## [TEKS YANG DISEDIAKAN]
═══
Rumah Kedua Kita
Oleh: Sudjarwo
Guru Besar Universitas Malahayati Bandar Lampung
–
Udara siang itu cukup panas menerpa lantai lima tempat berkantor sehari-hari, ditambah lagi mesin pendingin diruangan terganggu; maka sempurnalah kegerahan itu. Terpaksa demi menjaga stabilitas pekerjaan, maka hari itu mengungsi keruangan lain yang memiliki pendingin ruang lebih baik.
Namun semua itu tidak menghalangi untuk berkontemplasi diri merenungkan hasil pembicaraan pagi tadi. Saat sebelum jam kerja tiba, kami semua para wadyabala sudah hadir di gedung megah ini. Satu diantara mereka nyeletuk bahwa ada suasana kebatinan yang beberapa waktu lalu hilang, kini hadir kembali, yaitu kalimat yang bergaung “jadikan rumah kedua kita tempat bekerja ini”.
Jujur, penulis memang dimana mana bekerja selalu menganggap bahwa tempat bekerja itu diposisikan sebagai rumah kedua. Sebab secara kurun waktu lama di tempat kerja dengan di rumah perbandingannya lebih lama di tempat kerja. Di rumah efektif hanya tiga jam perhari, kecuali hari libur, sementara di tempat kerja delapan jam produktif perhari.
Penasaran dengan “aura magis” yang menyelimuti diksi itu, maka dicarilah tahu makna hakiki dari pernyataan tadi.
Ternyata dalam jelajah digital ditemukan informasi jika diringkas akan bermakna secara filosofi “jadikanlah tempat ini rumah kedua kita” menekankan pentingnya menciptakan hubungan yang erat, rasa kepemilikan, dan kenyamanan di tempat tersebut, entah itu di kantor, sekolah, atau komunitas lain. Beberapa poin yang terkandung dalam filosofi ini adalah:
Pertama, Kenyamanan dan Keterbukaan: Tempat tersebut diharapkan menjadi ruang di mana orang merasa aman, nyaman, dan bebas mengekspresikan diri. Seperti rumah, tempat itu menjadi lingkungan yang mendukung pertumbuhan pribadi dan profesional.
Kedua, Rasa Memiliki dan Tanggung Jawab: Menganggap tempat itu sebagai “rumah kedua” mendorong seseorang untuk lebih peduli, merasa memiliki, dan bertanggung jawab dalam menjaga serta merawat lingkungan tersebut, baik dari segi fisik maupun hubungan interpersonal.
Ketiga, Kebersamaan dan Dukungan: Filosofi ini menekankan pentingnya membangun rasa kebersamaan. Sama seperti di rumah, tempat tersebut harus menjadi ruang di mana orang dapat mendukung satu sama lain, baik secara emosional maupun profesional.
═══
## [KERJAKAN BERIKUT INI]
A. Jawablah pertanyaan berikut berdasarkan teks tentang rumah kedua.
(i) Di lantai berapa penulis berkantor sehari-hari?
(ii) Berapa jam produktif per hari di tempat kerja menurut penulis?
(iii) Apa nama poin ketiga dalam filosofi "jadikanlah tempat ini rumah kedua kita"?
B. Lanjutkan teks tentang rumah kedua mulai dari kalimat terakhirnya.
═══
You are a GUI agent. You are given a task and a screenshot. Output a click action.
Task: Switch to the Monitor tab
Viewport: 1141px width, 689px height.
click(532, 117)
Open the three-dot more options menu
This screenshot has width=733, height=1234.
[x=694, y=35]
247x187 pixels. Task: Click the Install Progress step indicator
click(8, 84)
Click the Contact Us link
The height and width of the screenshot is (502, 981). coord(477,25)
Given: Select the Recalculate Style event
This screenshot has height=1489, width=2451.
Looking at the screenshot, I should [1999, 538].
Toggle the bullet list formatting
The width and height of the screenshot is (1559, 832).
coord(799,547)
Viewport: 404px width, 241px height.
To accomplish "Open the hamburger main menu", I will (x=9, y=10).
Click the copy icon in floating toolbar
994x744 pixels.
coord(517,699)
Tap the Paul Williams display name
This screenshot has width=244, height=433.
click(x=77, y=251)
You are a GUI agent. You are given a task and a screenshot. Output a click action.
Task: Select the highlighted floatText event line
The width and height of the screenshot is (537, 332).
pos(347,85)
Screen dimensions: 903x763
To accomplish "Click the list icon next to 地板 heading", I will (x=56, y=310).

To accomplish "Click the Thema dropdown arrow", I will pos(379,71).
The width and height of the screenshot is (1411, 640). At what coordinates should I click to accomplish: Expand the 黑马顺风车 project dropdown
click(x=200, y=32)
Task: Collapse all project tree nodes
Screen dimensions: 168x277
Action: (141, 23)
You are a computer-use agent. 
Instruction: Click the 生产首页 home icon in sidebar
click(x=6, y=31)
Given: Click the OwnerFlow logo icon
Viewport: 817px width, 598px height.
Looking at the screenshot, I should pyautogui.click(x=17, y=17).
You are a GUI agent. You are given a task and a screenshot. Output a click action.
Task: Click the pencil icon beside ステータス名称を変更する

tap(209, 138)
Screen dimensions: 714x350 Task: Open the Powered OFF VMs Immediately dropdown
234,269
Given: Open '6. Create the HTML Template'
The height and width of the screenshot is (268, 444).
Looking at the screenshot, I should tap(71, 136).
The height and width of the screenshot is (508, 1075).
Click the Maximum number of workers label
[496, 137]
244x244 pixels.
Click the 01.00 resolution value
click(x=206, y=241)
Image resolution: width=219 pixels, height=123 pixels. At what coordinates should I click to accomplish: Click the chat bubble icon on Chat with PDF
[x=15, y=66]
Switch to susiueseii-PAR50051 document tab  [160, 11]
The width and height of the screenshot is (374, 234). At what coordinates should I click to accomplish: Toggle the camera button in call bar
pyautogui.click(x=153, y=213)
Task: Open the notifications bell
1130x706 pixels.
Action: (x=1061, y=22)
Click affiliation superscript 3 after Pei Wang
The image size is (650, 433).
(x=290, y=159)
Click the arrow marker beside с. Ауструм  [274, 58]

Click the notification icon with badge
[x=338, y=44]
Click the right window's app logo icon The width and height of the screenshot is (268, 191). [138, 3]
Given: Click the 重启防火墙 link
═══
## [JAWABAN YANG DIHARAPKAN]
A.
(i) Lantai lima.
(ii) Delapan jam.
(iii) Kebersamaan dan Dukungan.

B.
Keempat, Kehangatan dan Keterlibatan Emosional: Tempat yang dianggap sebagai “rumah kedua” mendorong rasa kebersamaan, kehangatan, dan keterlibatan emosional. Ini mengarah pada hubungan yang lebih erat dengan rekan-rekan di tempat tersebut, menciptakan iklim yang positif.
Kelima. Ruang untuk Pertumbuhan dan Kesejahteraan: Di “rumah kedua,” seseorang tidak hanya bekerja atau belajar, tetapi juga berkembang. Filosofi ini mendorong untuk menjadikan tempat itu sebagai ruang yang mendukung kesejahteraan mental, fisik, dan emosional.
Jika syarat-syarat ini terpenuhi, maka kita akan lebih mudah menganggap tempat kerja sebagai rumah kedua di mana kita dapat tumbuh, bekerja dengan nyaman, dan merasa dihargai. Konsep filosofi tadi akan menjadi lebih baik lagi jika semua unsur yang ada didalamnya atau yang terlibat, baik langsung maupun tidak langsung, memahami akan visi dan misi kelembagaan. Karena jika keduanya terimplementasi secara baik sebagai pemandu berperilaku dalam organisasi, maka Insya Allah apa yang menjadi tujuan dari lembaga tadi akan tercapai.
Persoalannya adalah, seberapa paham kita akan misi dan visi yang ada pada lembaga tempat kita bekerja. Banyak penelitian menyebutkan bahwa tidak begitu banyak orang paham dengan ini semua, bahkan tingkat pendidikan tidak menjamin pemahaman kita akan hal tersebut.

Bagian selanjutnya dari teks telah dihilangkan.